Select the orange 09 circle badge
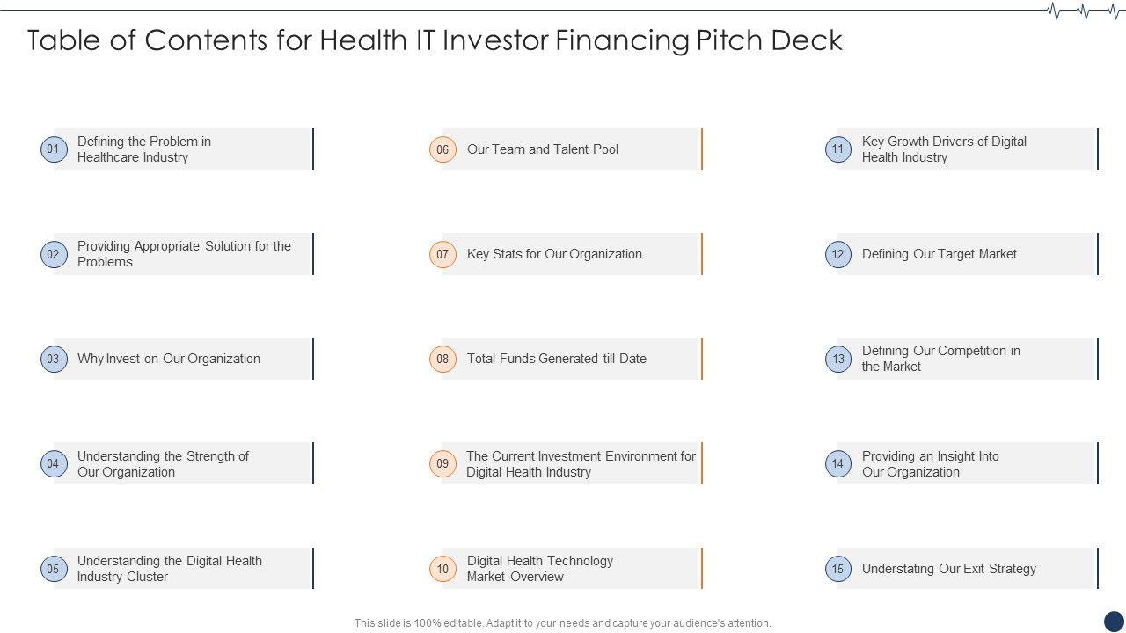click(442, 463)
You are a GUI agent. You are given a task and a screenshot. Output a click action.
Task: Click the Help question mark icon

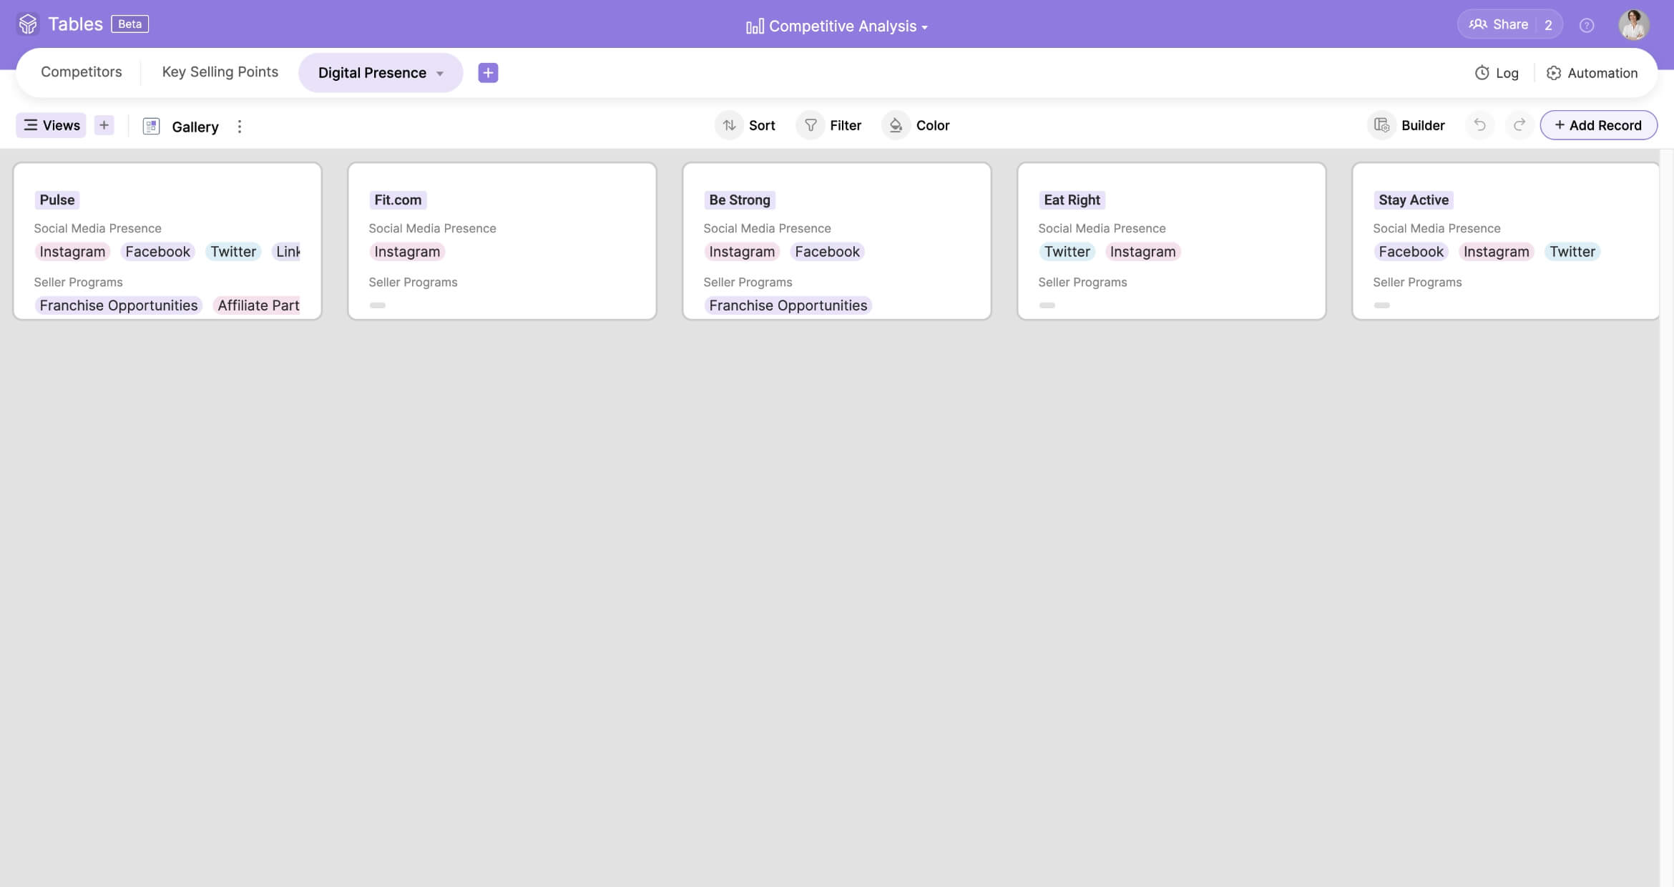(1587, 26)
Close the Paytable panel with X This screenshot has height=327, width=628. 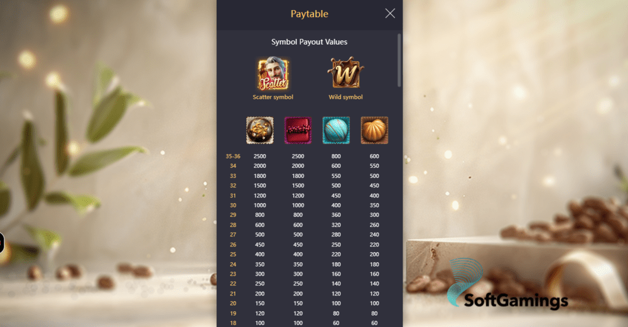[x=390, y=13]
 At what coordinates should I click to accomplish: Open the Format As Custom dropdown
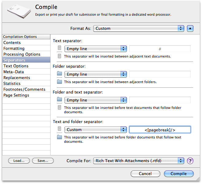pos(139,28)
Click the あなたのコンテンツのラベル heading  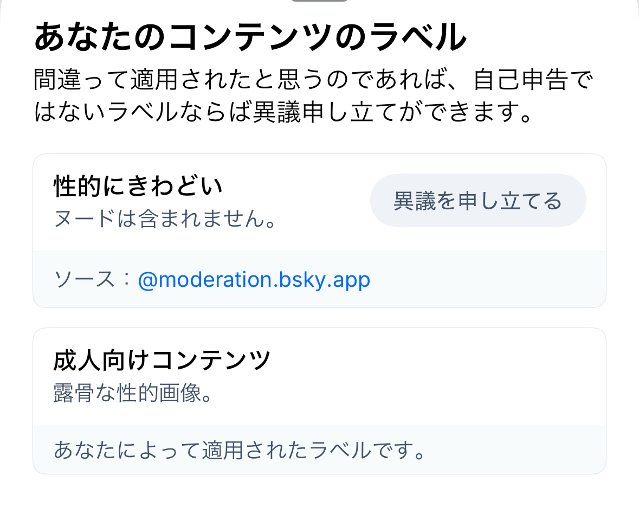point(250,39)
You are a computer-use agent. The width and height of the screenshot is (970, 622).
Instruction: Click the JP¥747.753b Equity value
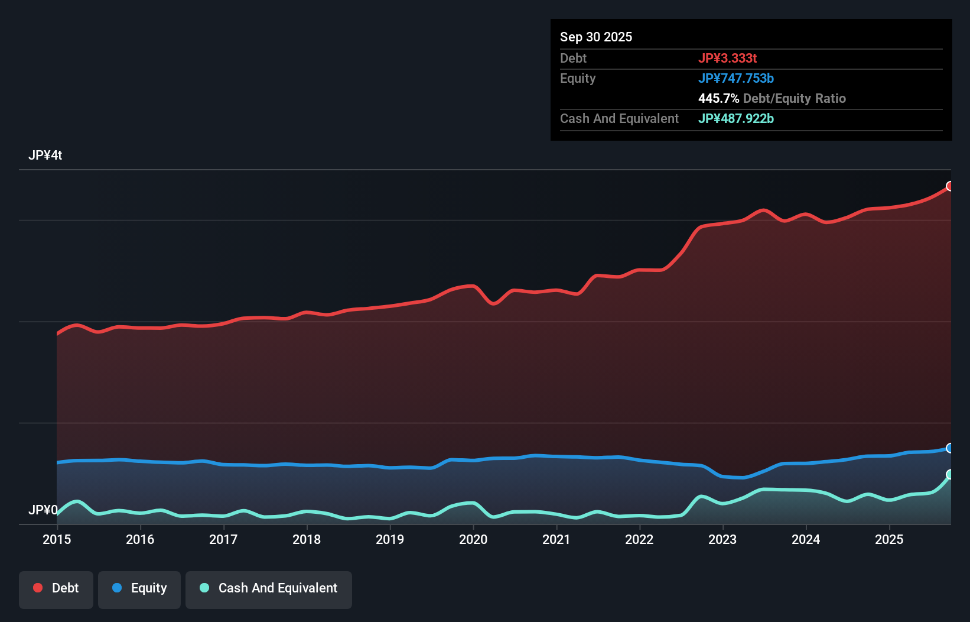tap(737, 78)
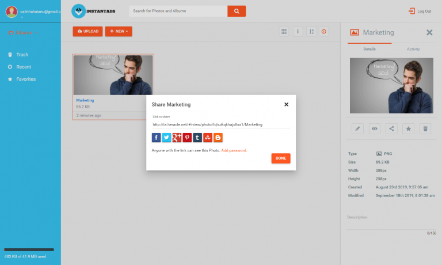This screenshot has height=265, width=442.
Task: Click the pencil edit icon in details panel
Action: click(x=358, y=128)
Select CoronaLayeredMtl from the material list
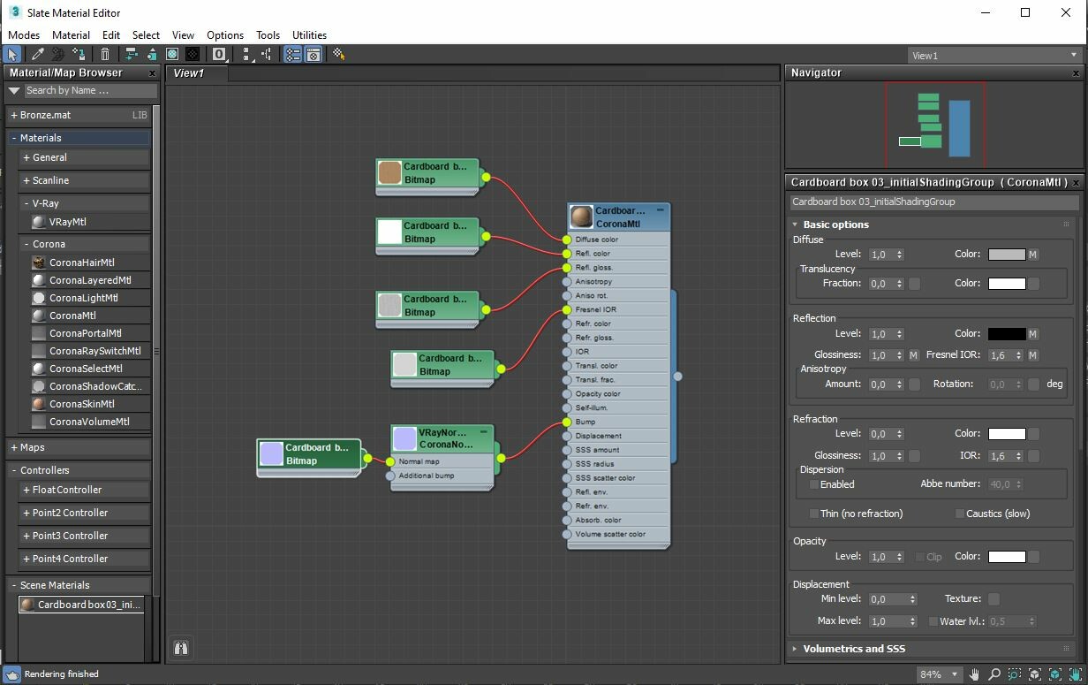The image size is (1088, 685). click(x=89, y=280)
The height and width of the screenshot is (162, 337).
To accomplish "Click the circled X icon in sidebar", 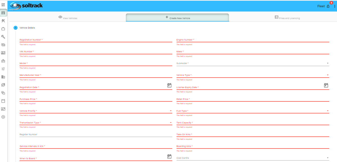I will pyautogui.click(x=3, y=117).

▸ Written exercise: Write out the material between the lines holding "You are a computer-use" and "The image size", inclusive, copying each line exactly and leaving the pictures out.

▸ Expected answer:
You are a computer-use agent. The width and height of the screenshot is (970, 622).
Instruction: Click the JP¥747.753b Equity value
tap(737, 78)
This screenshot has height=265, width=442.
Task: Click the pencil edit icon in details panel
Action: click(x=358, y=128)
Select CoronaLayeredMtl from the material list
The image size is (1088, 685). click(x=89, y=280)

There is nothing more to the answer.